Task item
Write out, precisely and in full, each line of the material.

Extracted records
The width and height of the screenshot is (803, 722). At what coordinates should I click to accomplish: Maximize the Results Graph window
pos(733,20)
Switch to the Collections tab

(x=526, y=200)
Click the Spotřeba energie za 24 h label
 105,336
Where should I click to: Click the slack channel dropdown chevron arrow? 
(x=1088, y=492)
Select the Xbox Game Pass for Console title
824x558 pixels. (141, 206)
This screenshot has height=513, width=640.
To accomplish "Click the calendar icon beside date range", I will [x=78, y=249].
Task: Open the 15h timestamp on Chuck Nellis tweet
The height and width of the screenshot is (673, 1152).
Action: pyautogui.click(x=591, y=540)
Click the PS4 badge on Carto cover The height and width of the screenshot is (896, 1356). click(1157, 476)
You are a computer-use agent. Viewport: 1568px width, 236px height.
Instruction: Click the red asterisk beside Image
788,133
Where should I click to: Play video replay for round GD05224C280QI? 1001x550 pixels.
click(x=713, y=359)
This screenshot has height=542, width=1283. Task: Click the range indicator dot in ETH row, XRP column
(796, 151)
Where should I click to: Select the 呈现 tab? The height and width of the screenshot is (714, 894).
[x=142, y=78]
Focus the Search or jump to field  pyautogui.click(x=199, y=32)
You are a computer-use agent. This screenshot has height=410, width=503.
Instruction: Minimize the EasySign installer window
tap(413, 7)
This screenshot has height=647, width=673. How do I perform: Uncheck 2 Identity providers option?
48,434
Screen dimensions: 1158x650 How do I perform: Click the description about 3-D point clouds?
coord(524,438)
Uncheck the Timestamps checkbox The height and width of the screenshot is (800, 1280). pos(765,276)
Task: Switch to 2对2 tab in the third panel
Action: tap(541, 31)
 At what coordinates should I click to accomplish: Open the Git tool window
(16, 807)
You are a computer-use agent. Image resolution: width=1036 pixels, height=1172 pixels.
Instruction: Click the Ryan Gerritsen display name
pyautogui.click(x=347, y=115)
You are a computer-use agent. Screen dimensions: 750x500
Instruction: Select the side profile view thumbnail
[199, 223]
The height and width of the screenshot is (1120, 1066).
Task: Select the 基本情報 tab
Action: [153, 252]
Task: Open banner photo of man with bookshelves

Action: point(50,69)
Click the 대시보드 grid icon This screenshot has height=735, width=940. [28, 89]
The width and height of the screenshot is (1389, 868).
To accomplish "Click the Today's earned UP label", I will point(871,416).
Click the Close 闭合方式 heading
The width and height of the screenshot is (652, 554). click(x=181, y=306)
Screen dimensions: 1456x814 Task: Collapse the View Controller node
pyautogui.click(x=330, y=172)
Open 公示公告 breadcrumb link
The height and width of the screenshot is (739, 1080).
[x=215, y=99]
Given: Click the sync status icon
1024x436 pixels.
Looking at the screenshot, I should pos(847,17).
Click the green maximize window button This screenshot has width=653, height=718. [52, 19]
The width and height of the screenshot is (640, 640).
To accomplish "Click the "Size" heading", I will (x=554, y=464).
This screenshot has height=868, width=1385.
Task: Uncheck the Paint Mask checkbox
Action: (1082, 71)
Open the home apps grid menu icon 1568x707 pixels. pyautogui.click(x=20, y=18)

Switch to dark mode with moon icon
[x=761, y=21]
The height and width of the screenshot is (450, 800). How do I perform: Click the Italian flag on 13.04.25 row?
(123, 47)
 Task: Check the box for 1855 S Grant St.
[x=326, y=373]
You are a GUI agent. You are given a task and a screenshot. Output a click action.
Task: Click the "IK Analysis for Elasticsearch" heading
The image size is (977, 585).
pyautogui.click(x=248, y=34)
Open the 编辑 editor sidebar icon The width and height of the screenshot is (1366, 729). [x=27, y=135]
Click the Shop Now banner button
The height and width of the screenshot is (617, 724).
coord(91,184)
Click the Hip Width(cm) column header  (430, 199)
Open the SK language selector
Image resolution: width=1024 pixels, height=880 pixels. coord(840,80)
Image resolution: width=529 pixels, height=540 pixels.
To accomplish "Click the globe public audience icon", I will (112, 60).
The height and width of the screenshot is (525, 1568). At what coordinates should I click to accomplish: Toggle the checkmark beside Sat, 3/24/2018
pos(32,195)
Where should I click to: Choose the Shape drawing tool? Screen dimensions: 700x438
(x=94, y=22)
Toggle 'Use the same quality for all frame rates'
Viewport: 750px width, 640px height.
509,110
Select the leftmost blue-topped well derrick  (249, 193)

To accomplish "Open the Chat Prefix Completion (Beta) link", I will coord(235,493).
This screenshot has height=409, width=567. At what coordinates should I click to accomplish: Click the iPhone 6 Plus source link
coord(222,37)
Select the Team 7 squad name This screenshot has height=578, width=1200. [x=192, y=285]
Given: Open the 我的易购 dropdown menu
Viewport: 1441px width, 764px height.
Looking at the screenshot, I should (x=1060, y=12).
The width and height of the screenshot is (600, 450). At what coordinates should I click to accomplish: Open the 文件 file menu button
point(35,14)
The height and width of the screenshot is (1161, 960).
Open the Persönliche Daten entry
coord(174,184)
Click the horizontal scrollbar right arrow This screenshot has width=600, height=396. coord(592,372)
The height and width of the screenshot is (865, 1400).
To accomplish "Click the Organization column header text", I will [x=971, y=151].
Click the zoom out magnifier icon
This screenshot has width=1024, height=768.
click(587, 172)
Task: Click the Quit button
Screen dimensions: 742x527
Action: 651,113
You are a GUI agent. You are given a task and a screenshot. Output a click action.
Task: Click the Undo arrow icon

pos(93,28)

Solution for this problem
The width and height of the screenshot is (803, 722). At what coordinates should I click to accomplish: Maximize the Results Graph window
pos(733,20)
Switch to the Collections tab

(x=526, y=200)
Click the Spotřeba energie za 24 h label
 105,336
Where should I click to: Click the slack channel dropdown chevron arrow? 
(x=1088, y=492)
Select the Xbox Game Pass for Console title
824x558 pixels. (141, 206)
This screenshot has height=513, width=640.
To accomplish "Click the calendar icon beside date range", I will [x=78, y=249].
Task: Open the 15h timestamp on Chuck Nellis tweet
The height and width of the screenshot is (673, 1152).
Action: pyautogui.click(x=591, y=540)
Click the PS4 badge on Carto cover The height and width of the screenshot is (896, 1356). click(1157, 476)
You are a computer-use agent. Viewport: 1568px width, 236px height.
Instruction: Click the red asterisk beside Image
788,133
Where should I click to: Play video replay for round GD05224C280QI? 1001x550 pixels.
click(x=713, y=359)
This screenshot has height=542, width=1283. Task: Click the range indicator dot in ETH row, XRP column
(796, 151)
Where should I click to: Select the 呈现 tab? The height and width of the screenshot is (714, 894).
[x=142, y=78]
Focus the Search or jump to field  pyautogui.click(x=199, y=32)
You are a computer-use agent. This screenshot has height=410, width=503.
Instruction: Minimize the EasySign installer window
tap(413, 7)
This screenshot has height=647, width=673. How do I perform: Uncheck 2 Identity providers option?
48,434
Screen dimensions: 1158x650 How do I perform: Click the description about 3-D point clouds?
coord(524,438)
Uncheck the Timestamps checkbox The height and width of the screenshot is (800, 1280). pos(765,276)
Task: Switch to 2对2 tab in the third panel
Action: tap(541, 31)
 At what coordinates should I click to accomplish: Open the Git tool window
(16, 807)
You are a computer-use agent. Image resolution: width=1036 pixels, height=1172 pixels.
Instruction: Click the Ryan Gerritsen display name
pyautogui.click(x=347, y=115)
You are a computer-use agent. Screen dimensions: 750x500
Instruction: Select the side profile view thumbnail
[199, 223]
The height and width of the screenshot is (1120, 1066).
Task: Select the 基本情報 tab
Action: [153, 252]
Task: Open banner photo of man with bookshelves

Action: point(50,69)
Click the 대시보드 grid icon This screenshot has height=735, width=940. [28, 89]
The width and height of the screenshot is (1389, 868).
To accomplish "Click the Today's earned UP label", I will point(871,416).
Click the Close 闭合方式 heading
The width and height of the screenshot is (652, 554). click(x=181, y=306)
Screen dimensions: 1456x814 Task: Collapse the View Controller node
pyautogui.click(x=330, y=172)
Open 公示公告 breadcrumb link
The height and width of the screenshot is (739, 1080).
[x=215, y=99]
Given: Click the sync status icon
1024x436 pixels.
Looking at the screenshot, I should pos(847,17).
Click the green maximize window button This screenshot has width=653, height=718. [52, 19]
The width and height of the screenshot is (640, 640).
To accomplish "Click the "Size" heading", I will (x=554, y=464).
This screenshot has height=868, width=1385.
Task: Uncheck the Paint Mask checkbox
Action: (1082, 71)
Open the home apps grid menu icon 1568x707 pixels. pyautogui.click(x=20, y=18)

Switch to dark mode with moon icon
[x=761, y=21]
The height and width of the screenshot is (450, 800). How do I perform: Click the Italian flag on 13.04.25 row?
(123, 47)
 Task: Check the box for 1855 S Grant St.
[x=326, y=373]
You are a GUI agent. You are given a task and a screenshot. Output a click action.
Task: Click the "IK Analysis for Elasticsearch" heading
The image size is (977, 585).
pyautogui.click(x=248, y=34)
Open the 编辑 editor sidebar icon The width and height of the screenshot is (1366, 729). [x=27, y=135]
Click the Shop Now banner button
The height and width of the screenshot is (617, 724).
coord(91,184)
Click the Hip Width(cm) column header  (430, 199)
Open the SK language selector
Image resolution: width=1024 pixels, height=880 pixels. coord(840,80)
Image resolution: width=529 pixels, height=540 pixels.
To accomplish "Click the globe public audience icon", I will (112, 60).
The height and width of the screenshot is (525, 1568). At what coordinates should I click to accomplish: Toggle the checkmark beside Sat, 3/24/2018
pos(32,195)
Where should I click to: Choose the Shape drawing tool? Screen dimensions: 700x438
(x=94, y=22)
Toggle 'Use the same quality for all frame rates'
Viewport: 750px width, 640px height.
509,110
Select the leftmost blue-topped well derrick  (249, 193)

To accomplish "Open the Chat Prefix Completion (Beta) link", I will coord(235,493).
This screenshot has height=409, width=567. At what coordinates should I click to accomplish: Click the iPhone 6 Plus source link
coord(222,37)
Select the Team 7 squad name This screenshot has height=578, width=1200. [x=192, y=285]
Given: Open the 我的易购 dropdown menu
Viewport: 1441px width, 764px height.
Looking at the screenshot, I should (x=1060, y=12).
The width and height of the screenshot is (600, 450). At what coordinates should I click to accomplish: Open the 文件 file menu button
point(35,14)
The height and width of the screenshot is (1161, 960).
Open the Persönliche Daten entry
coord(174,184)
Click the horizontal scrollbar right arrow This screenshot has width=600, height=396. coord(592,372)
The height and width of the screenshot is (865, 1400).
To accomplish "Click the Organization column header text", I will [x=971, y=151].
Click the zoom out magnifier icon
This screenshot has width=1024, height=768.
click(587, 172)
Task: Click the Quit button
Screen dimensions: 742x527
Action: 651,113
You are a GUI agent. You are given a task and a screenshot. Output a click action.
Task: Click the Undo arrow icon

pos(93,28)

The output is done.